I huffed and lay down on the couch and stared at the wood-chip paper, a product of a shoddy eighties’ conversion. God knows what was under it. If she bought after ’87, Dr Prescott was stuck with negative equity. She sat down behind my left shoulder.

‘Can’t we have a straightforward transaction about anything at all?’

‘Why do you choose the term “transaction”?’

‘No, no, no, no, no, I don’t want to talk about why I chose the term “transaction”. Dr Prescott, I feel that we’ve got off to the wrong sort of start. At this rate we’re going to spend an hour without having reached “Good Morning”.’

‘What do you want to do?’

I felt a prickling in the corner of my eyes as if I was going to cry. ‘I would like to smoke a cigarette. Is that all right?’

‘I’m afraid it isn’t.’

‘Why are you afraid?’

‘It’s just an expression.’

I forced my neck rather painfully around so that I was able to meet Dr Prescott’s eyes. ‘Just an expression?’

She was unamused. ‘Jane, what do you want?’

‘I suppose I was expecting that you would ask what my problem was and I’d talk about what was on my mind, the pressures that I’ve been under, and we’d take things from there.’

‘So talk.’

‘Dr Prescott, can I ask you something?’

‘You can say – or ask – anything you like.’

‘Are you experienced at this? I’m in a ragged, vulnerable state. Perhaps we should talk about how I can feel confident about entrusting myself to you.’

‘Why do you need to feel confident?’

‘If I was dropping my car in to a garage to be repaired I would want to know that the mechanics were competent. I’d find out if the garage was any good. Before I give myself up to this therapeutic process I need to have some sense of what it’s going to do for me.’

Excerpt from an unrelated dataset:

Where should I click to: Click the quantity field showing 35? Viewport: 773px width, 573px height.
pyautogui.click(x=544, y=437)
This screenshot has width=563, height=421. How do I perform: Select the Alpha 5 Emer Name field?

‘Jane, this is the therapeutic process. In this room there is nothing outside the process. The way to feel confident about it is to trust it, give yourself up to it.’

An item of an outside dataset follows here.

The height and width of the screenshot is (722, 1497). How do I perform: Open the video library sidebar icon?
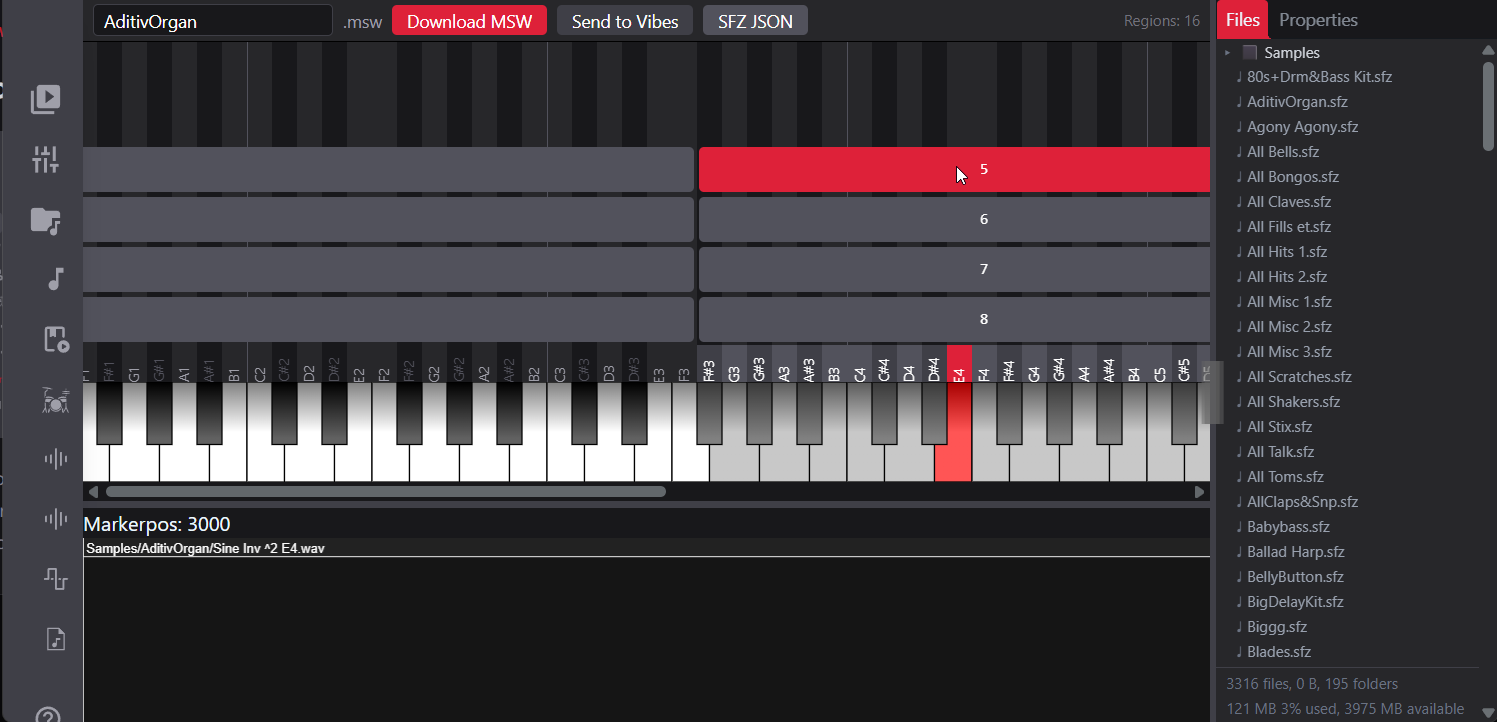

They were all laughing around the table. It had seemed like a nightmare at the time but, as I described it, later that evening, it somehow mixed with the wine and the creme brulee and now the cheese, and it became a comic turn.

‘I was feeling that I couldn’t cope,’ I continued, ‘I was desperate for some sort of reassurance and I stumbled into this remedial class for deconstructionists. There was no way I was going to pin her down. Every time I asked a question she would be like Macavity the cat. She wouldn’t be there. She’d have dodged to the side and she’d be saying that the real thing we ought to discuss is why I felt the need to ask that question. I would have needed a .45 Magnum to get her to tell me the time.’

This was the sort of therapy I needed. I was at Paul’s and Erica’s opulent house across in Westbourne Grove, the exotic bit of London I never felt really at home in. Around the table for dinner was Crispin, who was one of Paul’s directors on his game show, Surplus Value, and his girlfriend, Claire. There was Gus, the obligatory eligible single man in whose direction I was being pushed. He was all right but I was much more attracted to the two other men, two Australian builders called Philip and Colin, either of whom would have been far better choices for my crying-for-help one-night stand than whateverhisname was, but unfortunately they were not only both gay, but living together. I wasn’t particularly drawn to their technical expertise but they had benefited in other ways from their time in the sun moving heavy objects around.

‘So you never managed to get through to her?’ Paul asked.

‘Yes, I did. In the end there was only one thing I could do : I stood up and said, “I’m going, and I mean that in the sense of walking out of the room and never coming back into it again.” To which she replied, she really did, “What is it that you’re trying to resist?” I suddenly saw myself trapped in this conversation for the rest of my life like someone being pulled into a whirlpool. So I’m sorry to say I finally told her to fuck off and stormed, it’s the only word for it, I stormed out of the room.’ I took a sip of wine and the most beautiful drag on a cigarette. ‘And the next thing I knew, I found myself here telling you this story.’